John Healey: As the Chancellor announced in the Budget, the Government are examining how it might support the development of carbon capture and storage within the Climate Change Programme Review, including the potential for new economic incentives. Carbon capture and storage is also eligible for funding through the £25 million Carbon Abatement Technology strategy launched by the Minister for Energy on 14 June.

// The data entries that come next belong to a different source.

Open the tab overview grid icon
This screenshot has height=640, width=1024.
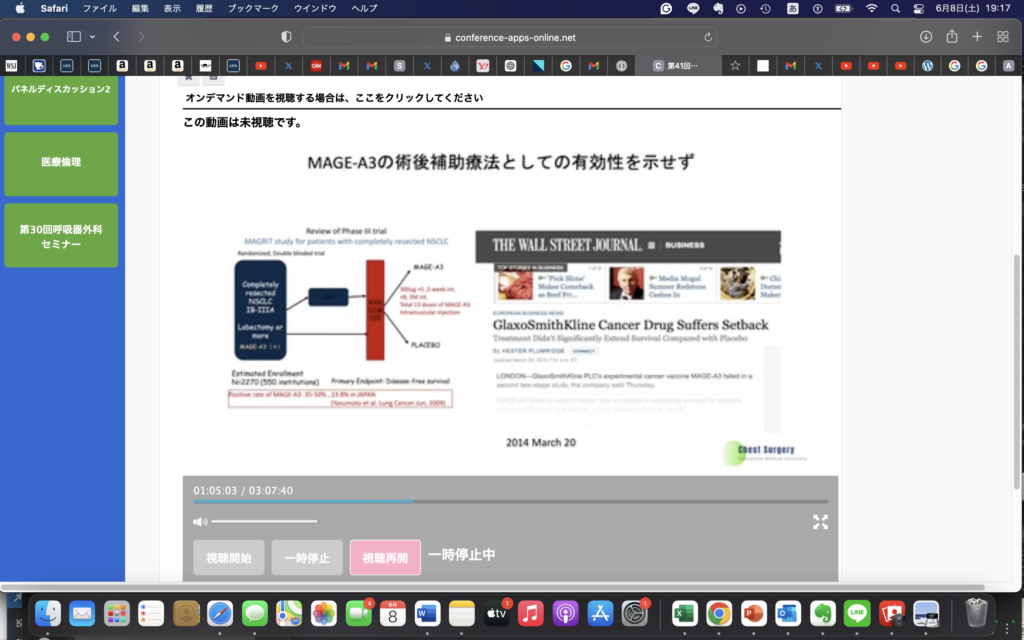(1003, 37)
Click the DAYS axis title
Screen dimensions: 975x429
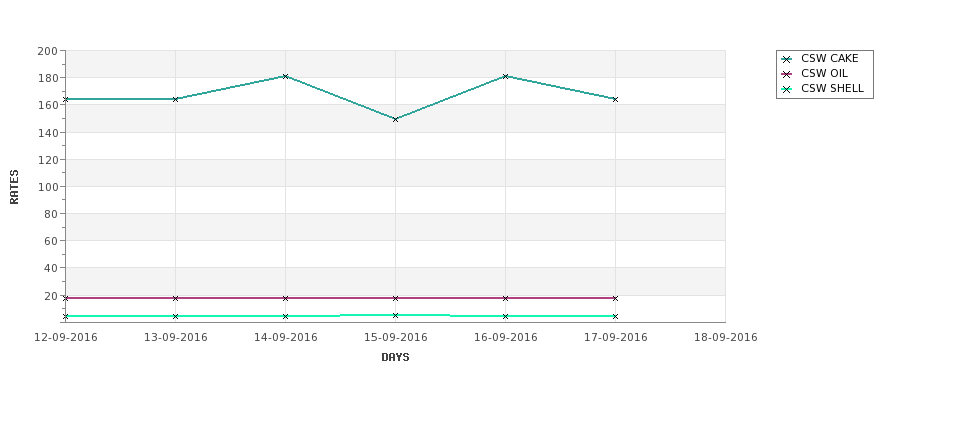[x=395, y=358]
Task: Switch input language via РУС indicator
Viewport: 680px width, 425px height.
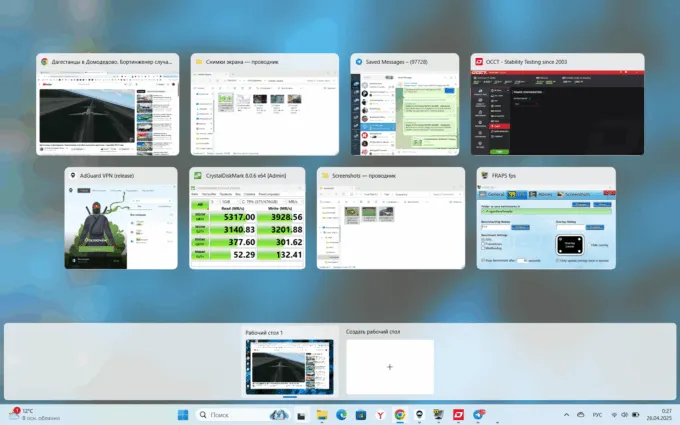Action: [598, 414]
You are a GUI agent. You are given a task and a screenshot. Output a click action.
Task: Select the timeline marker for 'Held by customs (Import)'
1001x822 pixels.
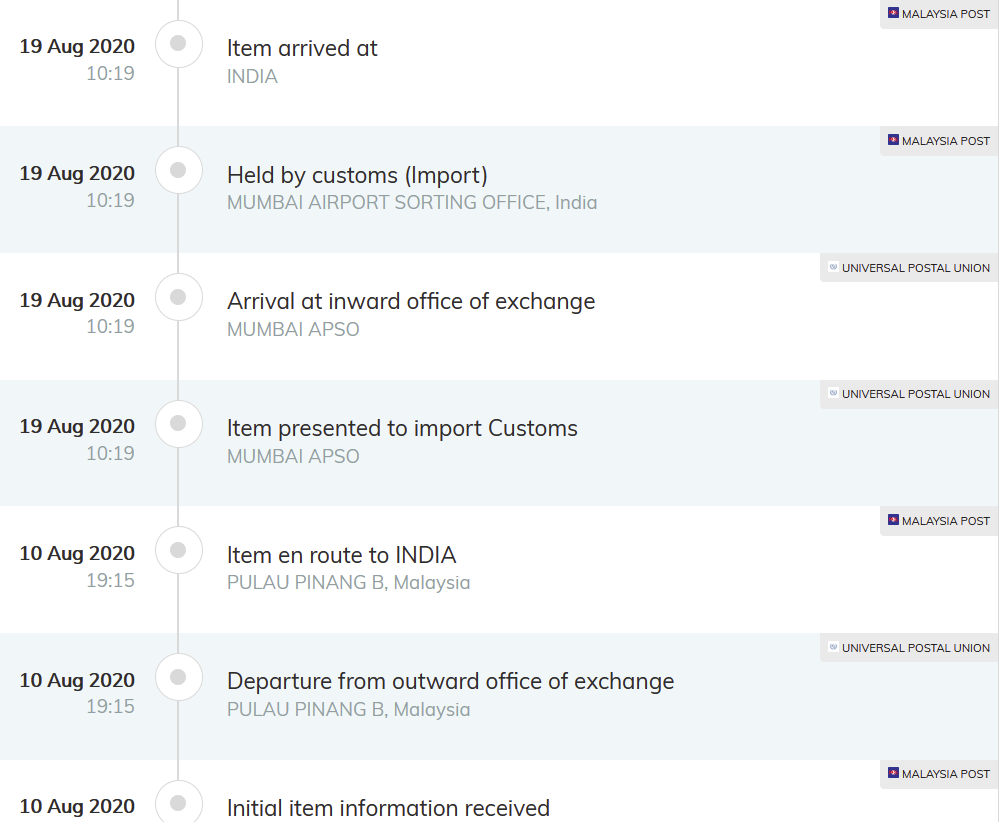(179, 170)
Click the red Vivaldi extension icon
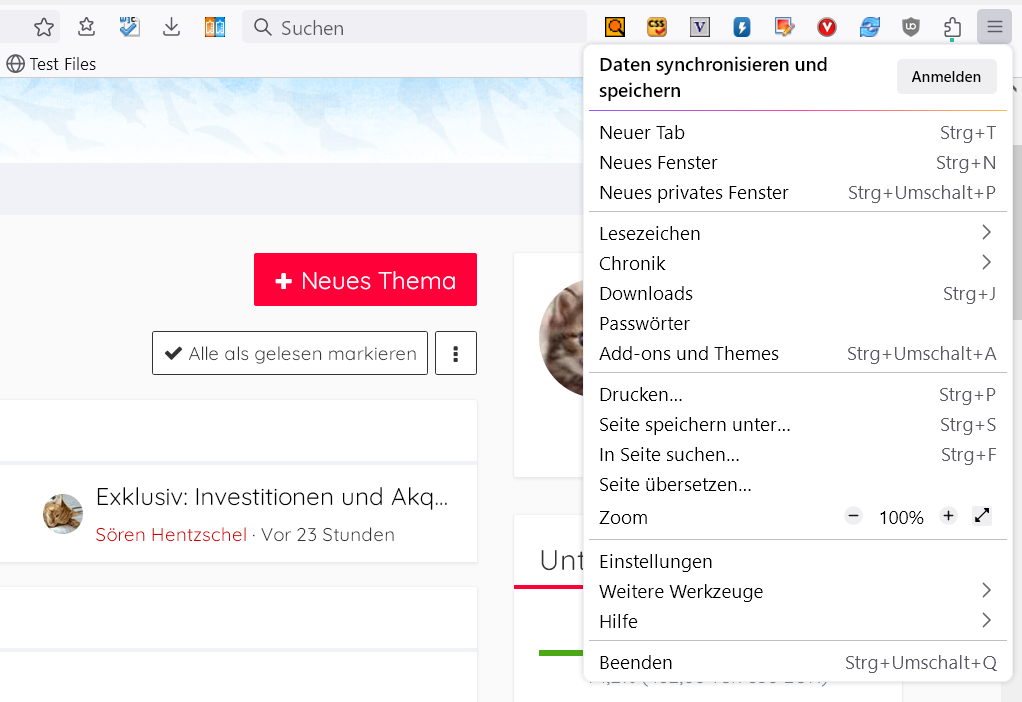Screen dimensions: 1022x702 point(827,28)
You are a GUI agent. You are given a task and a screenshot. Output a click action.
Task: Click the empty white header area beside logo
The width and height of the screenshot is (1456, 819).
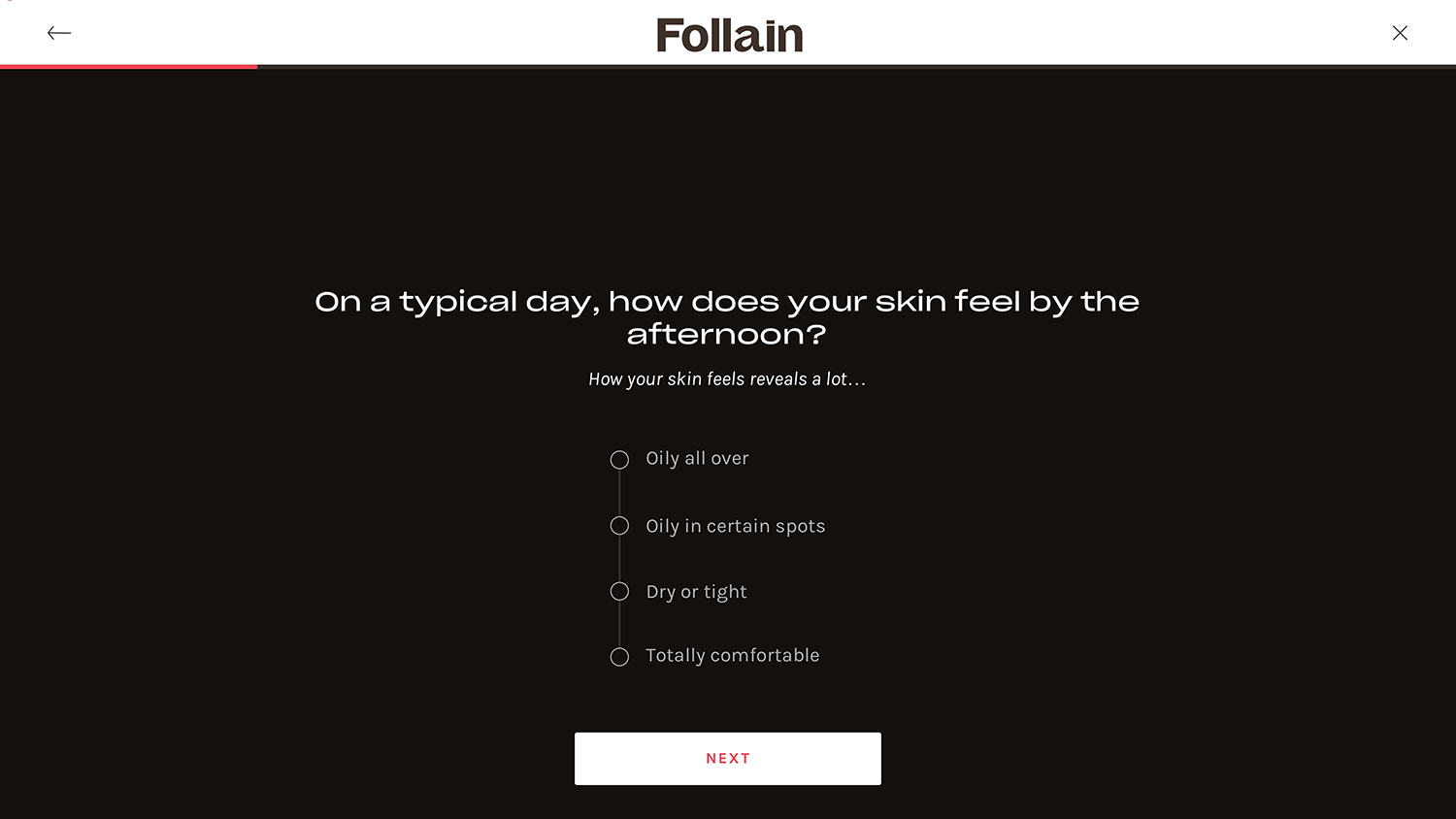[x=1068, y=33]
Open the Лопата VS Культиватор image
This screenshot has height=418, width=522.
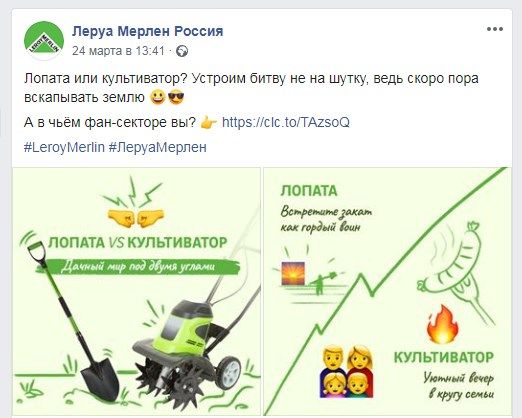coord(137,292)
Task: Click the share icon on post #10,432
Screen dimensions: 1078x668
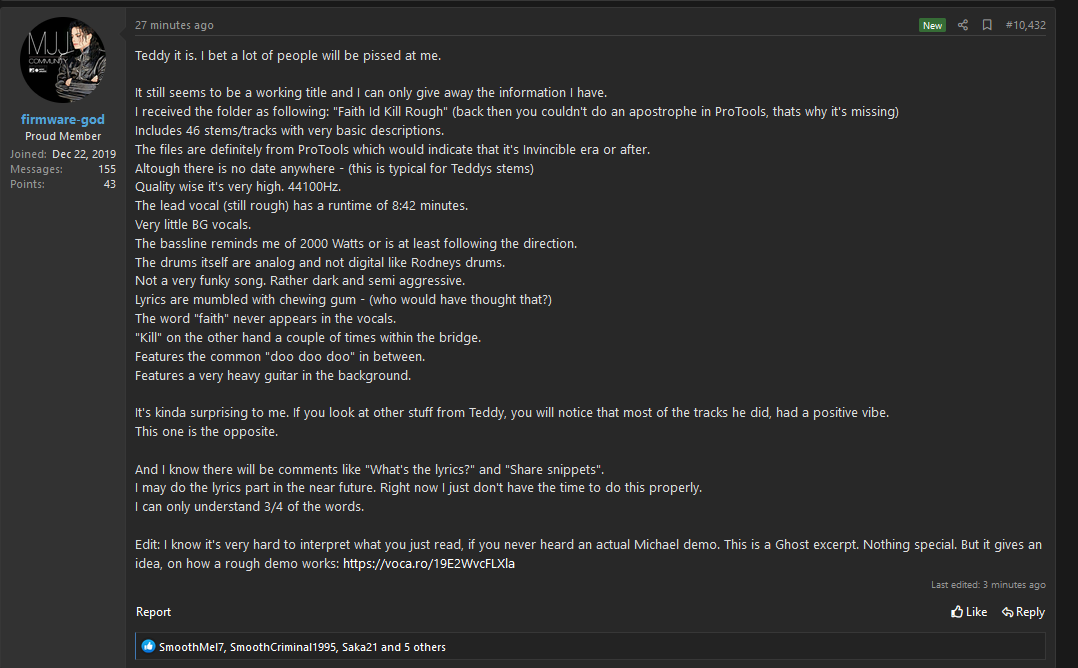Action: (x=962, y=25)
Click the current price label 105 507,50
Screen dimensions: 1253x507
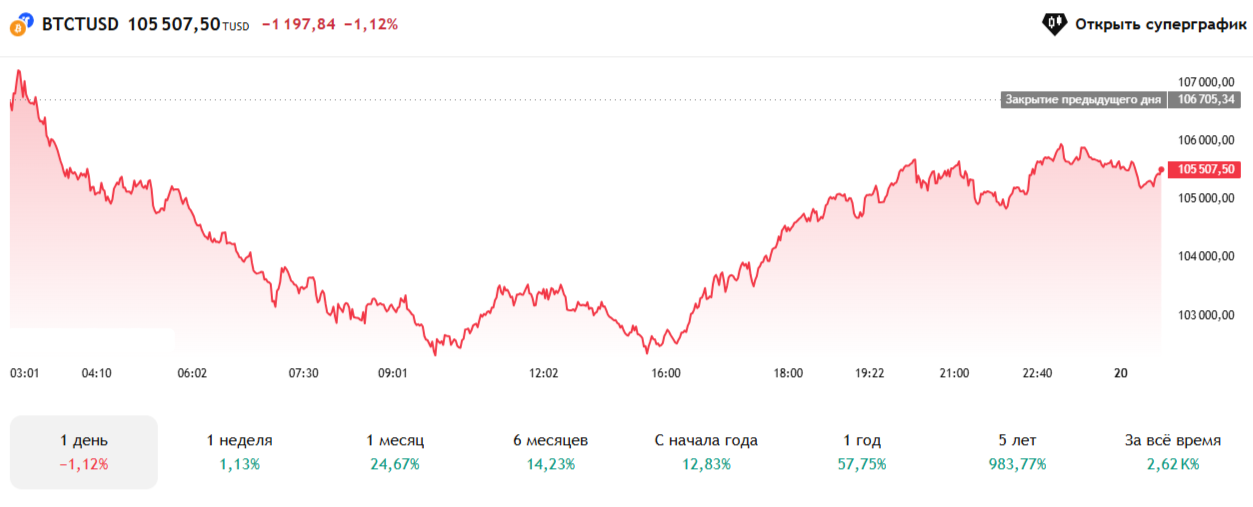(x=1208, y=169)
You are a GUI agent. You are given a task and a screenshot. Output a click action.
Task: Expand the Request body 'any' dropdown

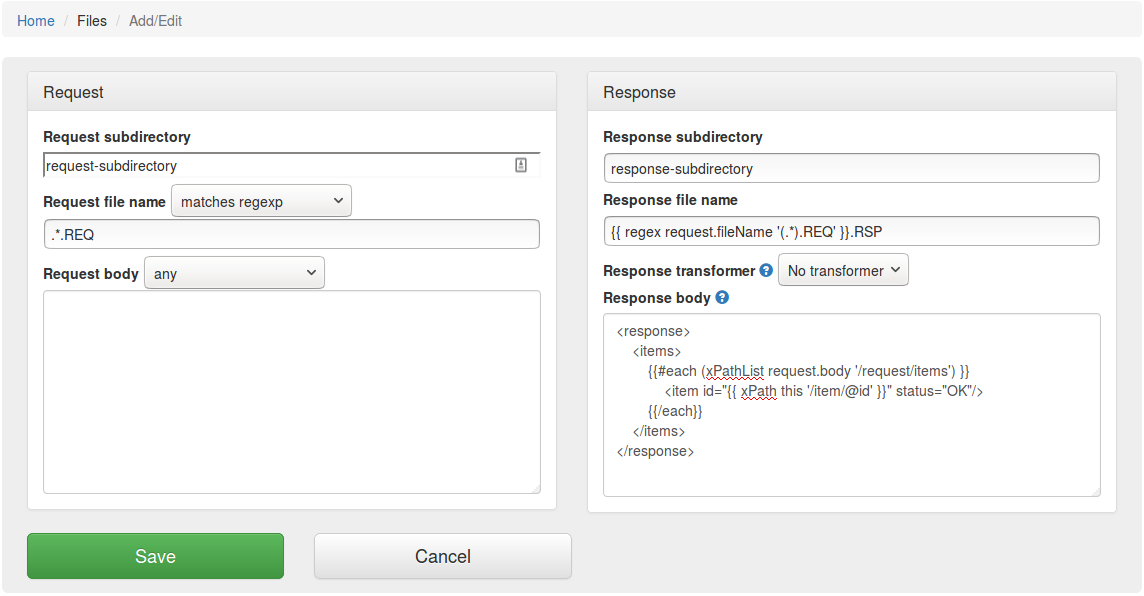pyautogui.click(x=234, y=273)
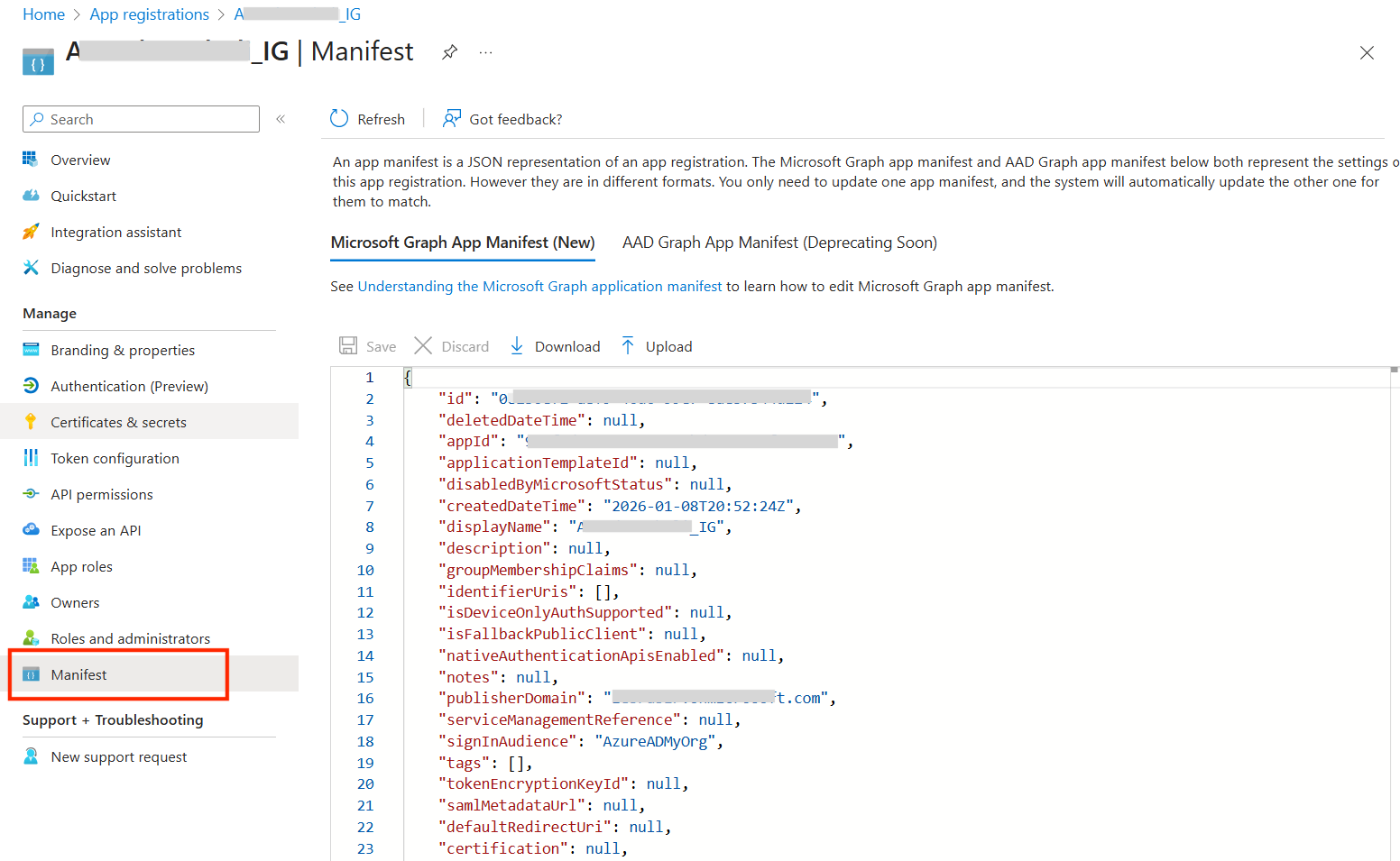This screenshot has height=861, width=1400.
Task: Switch to AAD Graph App Manifest tab
Action: point(778,243)
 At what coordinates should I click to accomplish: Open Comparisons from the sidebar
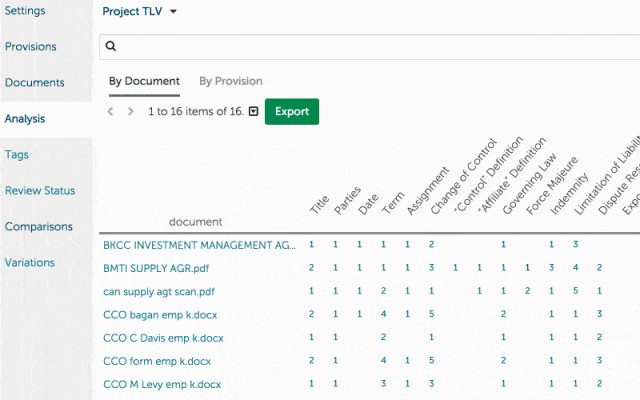coord(38,227)
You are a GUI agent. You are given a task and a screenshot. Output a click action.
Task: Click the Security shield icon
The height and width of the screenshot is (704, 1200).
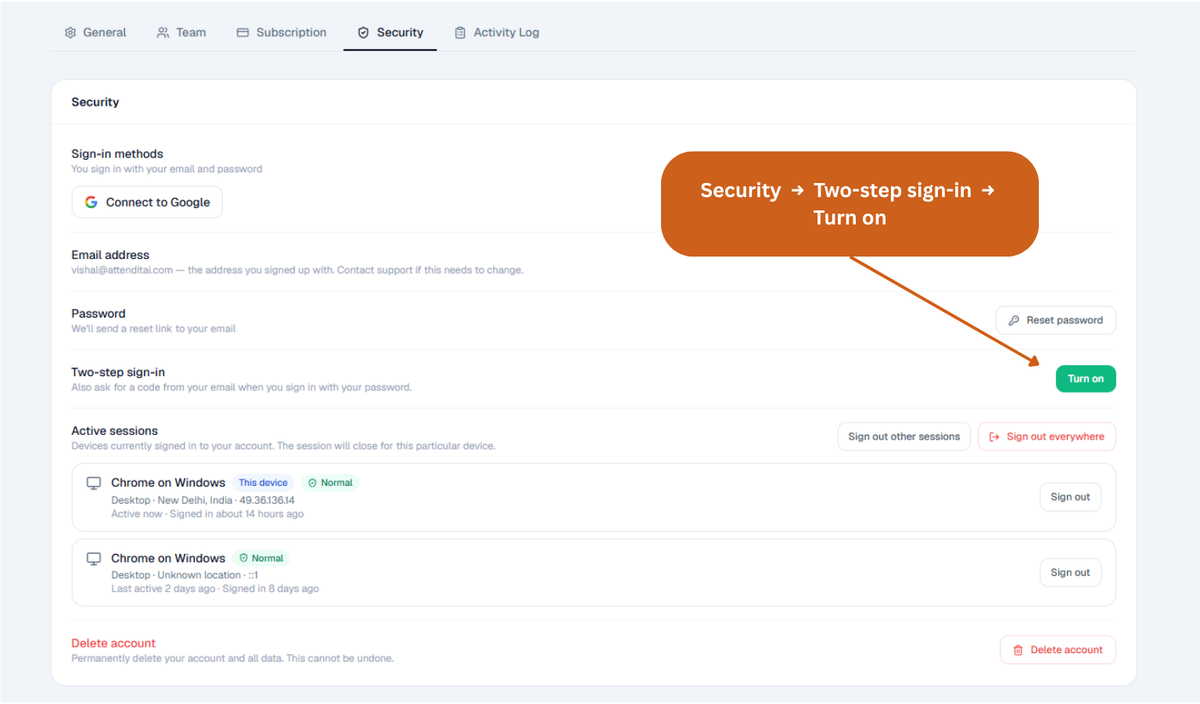point(363,32)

Bob Spink: To ask the Chancellor of the Exchequer pursuant to the answer of 28 June 2005, Official Report, column 1424W, on cost recovery, what advice his Department has given to the NHS on reaching agreement with hospices on levels of service and prices reflecting the full cost of services provided in relation to (a) adults and (b) children. 
Mr. Ivan Lewis:
Treasury has worked with the Department of Health to embed in the NHS principles set out in the 2002 Treasury "Cross cutting review of the role of the voluntary and community sector in service delivery". These apply equally when government funds any service delivered by the voluntary sector, including adults' and children's hospices: (a) working towards agreed levels of service with providers; (b) ensuring that the price for the agreed level of service reflects the full cost of the service to be provided, including the legitimate portion of overhead costs; and (c) achieving this by coming together in partnership with the sector in a compact-compliant manner. More detailed guidance on implementing the principle of full cost recovery will be published in a revised version of "Guidance to Funders" by the end of the year.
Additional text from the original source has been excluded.